Adress memory=32 bits
Tag=10bits
Set=10bits
Word=5bits

Is this well resolved?

Your answer kind of agrees with what I came up with for the associative cache part, but with different terminology. Using the more common parlance of TAG, SET, and OFFSET, I got
TAG = 10 bits
SET = 10 bits
OFFSET = 5 bits.

I also agree with your original answer that the physical address contains 25 bits. But then at the end you say it's 32 bits. ?! I don't know what you mean there.

However the question also asks you how many address bits per word, where a word is two bytes. I don't think you've done that yet.

Also, I'm not sure what "label" refers to here. Is that the same thing as OFFSET? I'm not sure. Whatever the case, you'll have to answer how many address bits used to index words, lines of blocks or sets and labels.

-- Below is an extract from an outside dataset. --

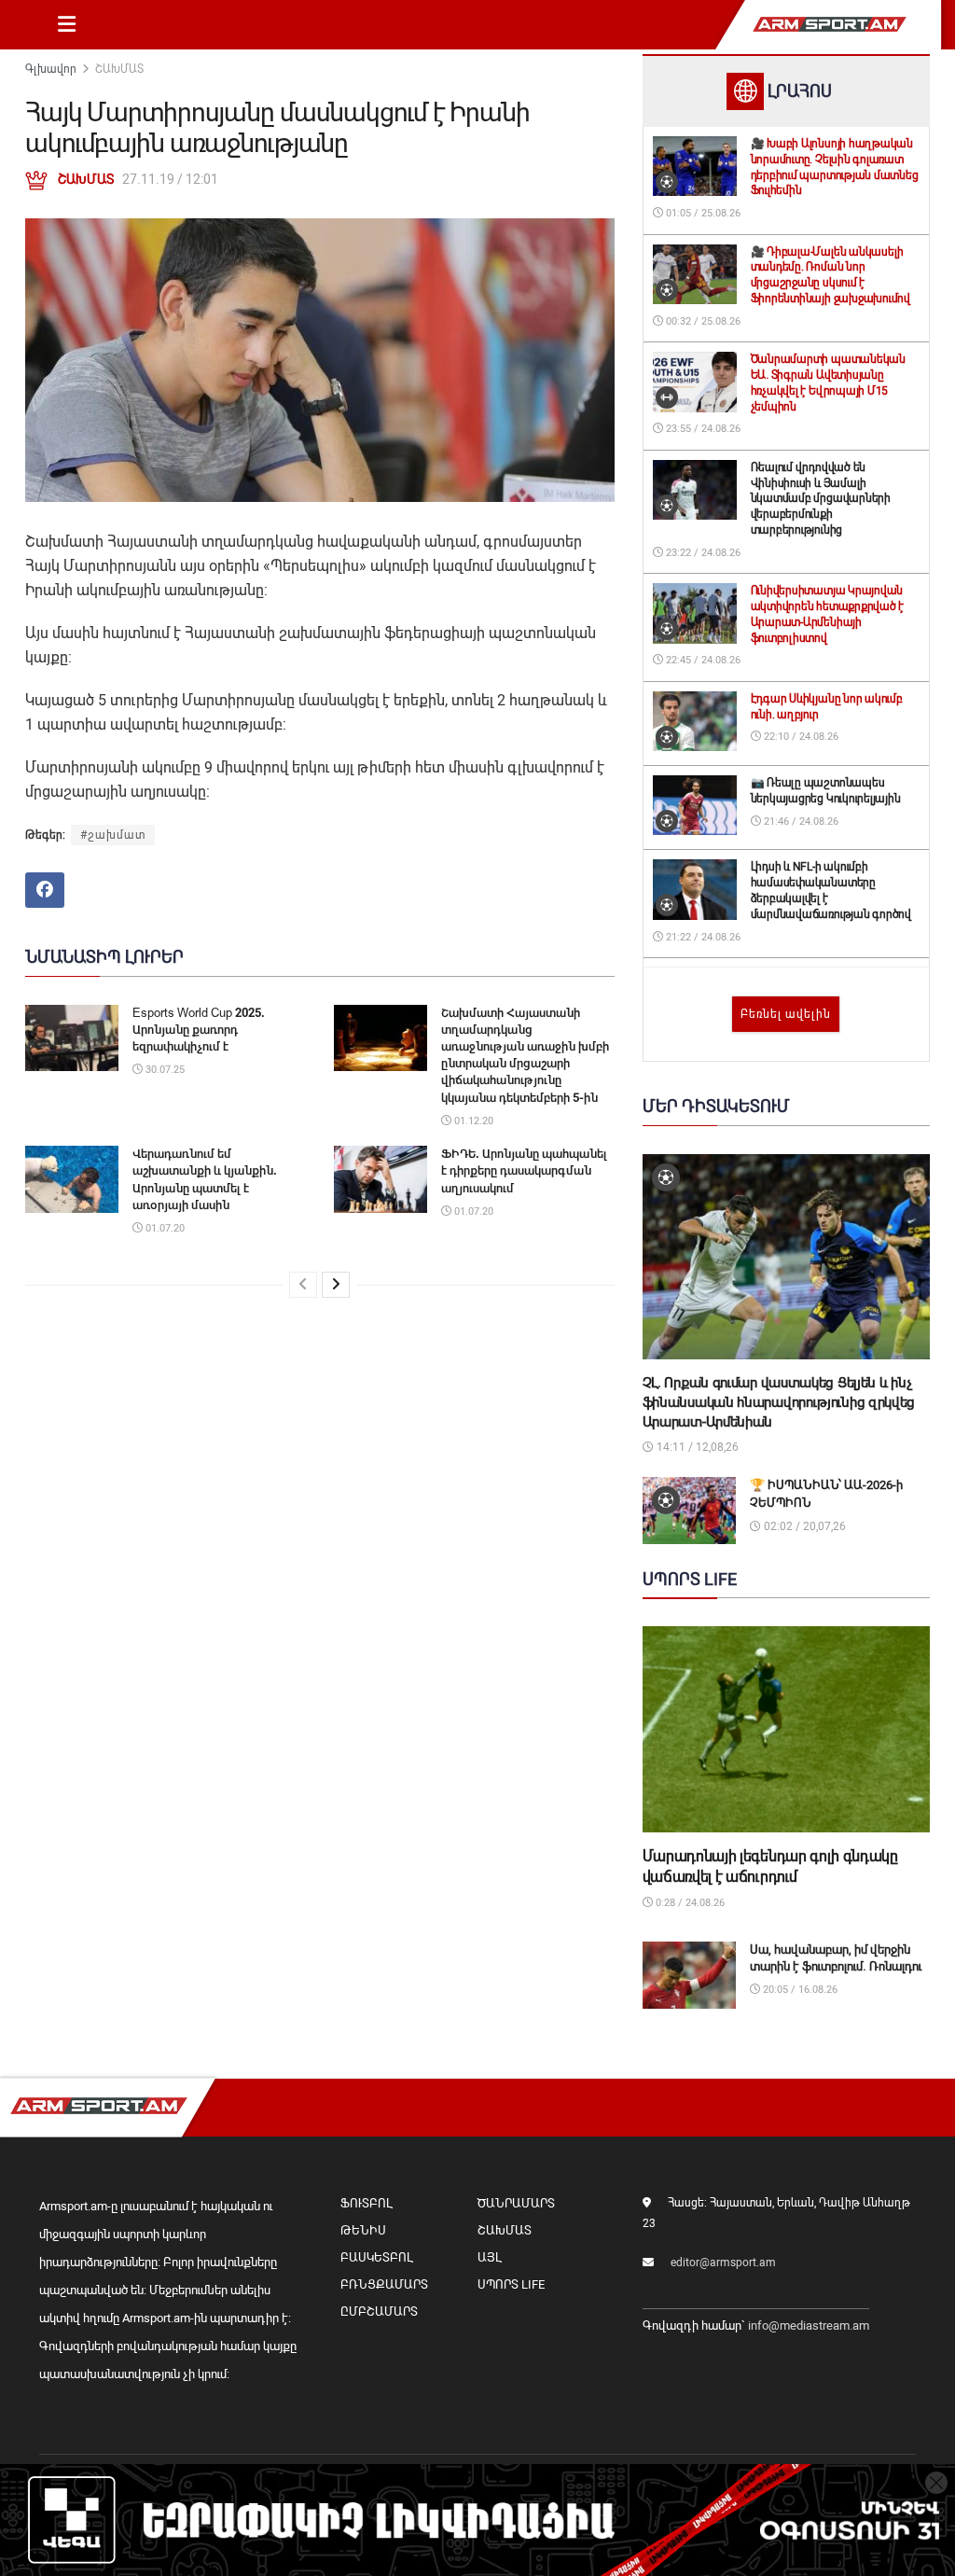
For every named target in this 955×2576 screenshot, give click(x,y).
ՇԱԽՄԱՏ (119, 69)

One last thing: The problem statement says the cache is 256 KB. Notice the units "KB." This is different than "kB" and is also different than "KiB." It's important that you know what it means exactly. I interpret this as meaning 256 killobytes (same as 256 KiB [or kibibyte], but not 256 kB), where a kilobyte = 1024 bits bytes. That means the cache has 1024 sets, not the 1000 sets that you claimed. To be sure, check with your coursework, textbook, or instructor.